Macron and west African presidents launch Sahel force
France will ‘remain engaged for as long as it takes’ against Islamist threat, Macron says
Mali’s president Ibrahim Boubacar Keita talks with French president Emmanuel Macron in Bamako, Mali. Photograph: Luc Gnago/Reuters
African powers launched a new multinational military force to tackle Islamist militants in the Sahel on Sunday, which French president Emmanuel Macron told a regional summit should be fully operational by the autumn despite its current budget shortfall.
Some observers see the initiative of the G5 Sahel bloc – Mali, Mauritania, Burkina Faso, Niger and Chad – as forming the basis of an eventual exit strategy for about 4,000 French troops now deployed to the volatile region. But Macron said Paris had no plans to withdraw them.
Islamist militant groups, some with links to al-Qaeda, seized control of Mali’s desert north in 2012.
Although they were driven back a year later by a French-led military intervention, they continue to carry out attacks against UN peacekeepers, Malian soldiers and civilian targets in violence that has spilled across Mali’s borders.

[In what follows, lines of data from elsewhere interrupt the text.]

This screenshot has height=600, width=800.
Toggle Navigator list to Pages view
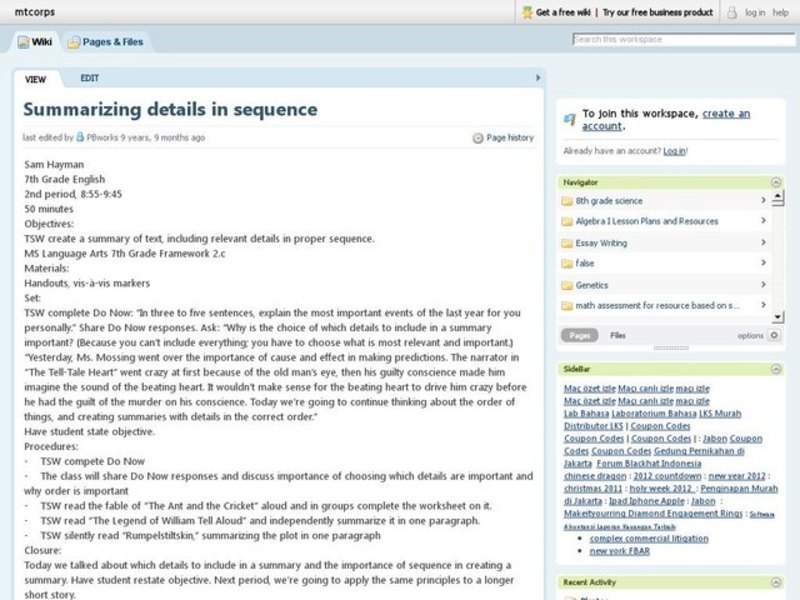coord(579,336)
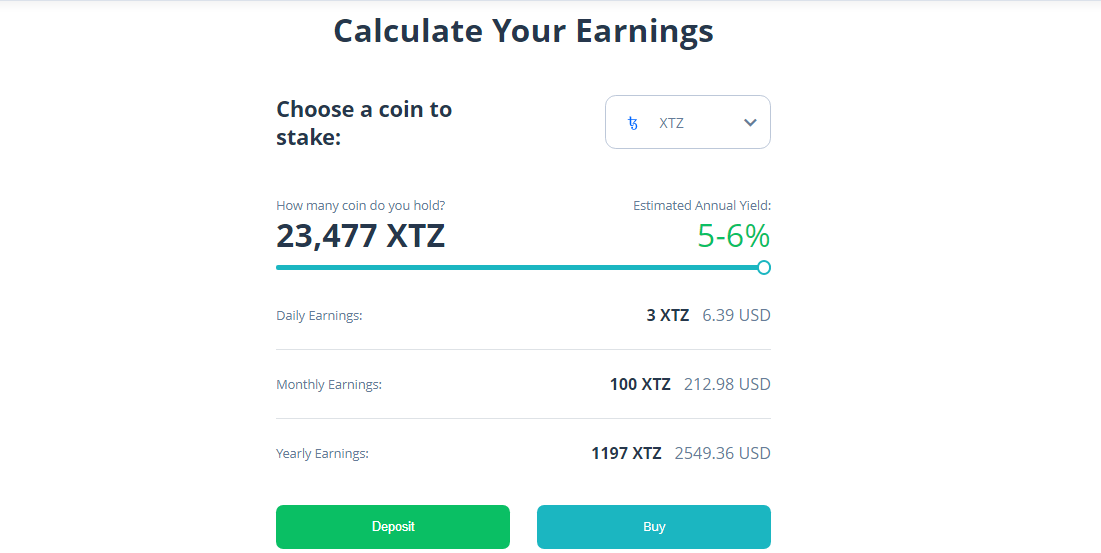Click the middle of the coin amount slider track

pos(520,267)
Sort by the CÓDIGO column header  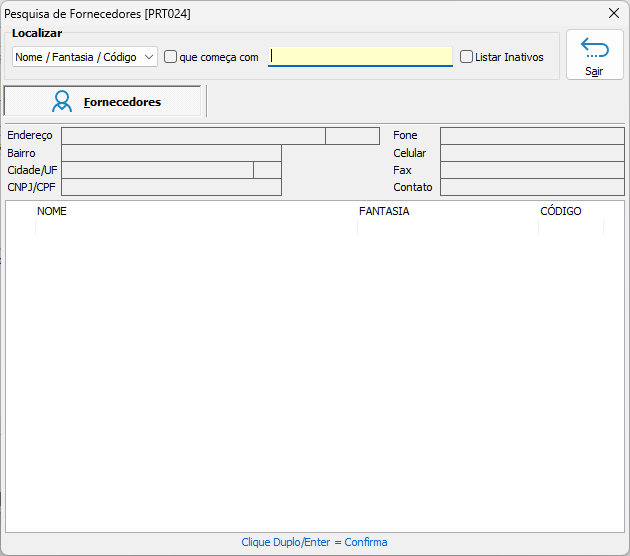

“Every day we must combat terrorists, thugs, murderers, whose names and faces we must forget, but whom we must steadfastly and with determination eradicate together,” Macron said at the summit in Mali’s capital, Bamako.
During the meeting, leaders of the G5 Sahel countries formally established the new force, which will operate in co-ordination with French troops and Minusma, Mali’s struggling UN peacekeeping mission.
The countries of the G5 Sahel bloc began floating the idea of a regional force as early as 2015, but since taking office in May, Macron has thrown Paris’s weight behind the plan, including through a UN resolution last month.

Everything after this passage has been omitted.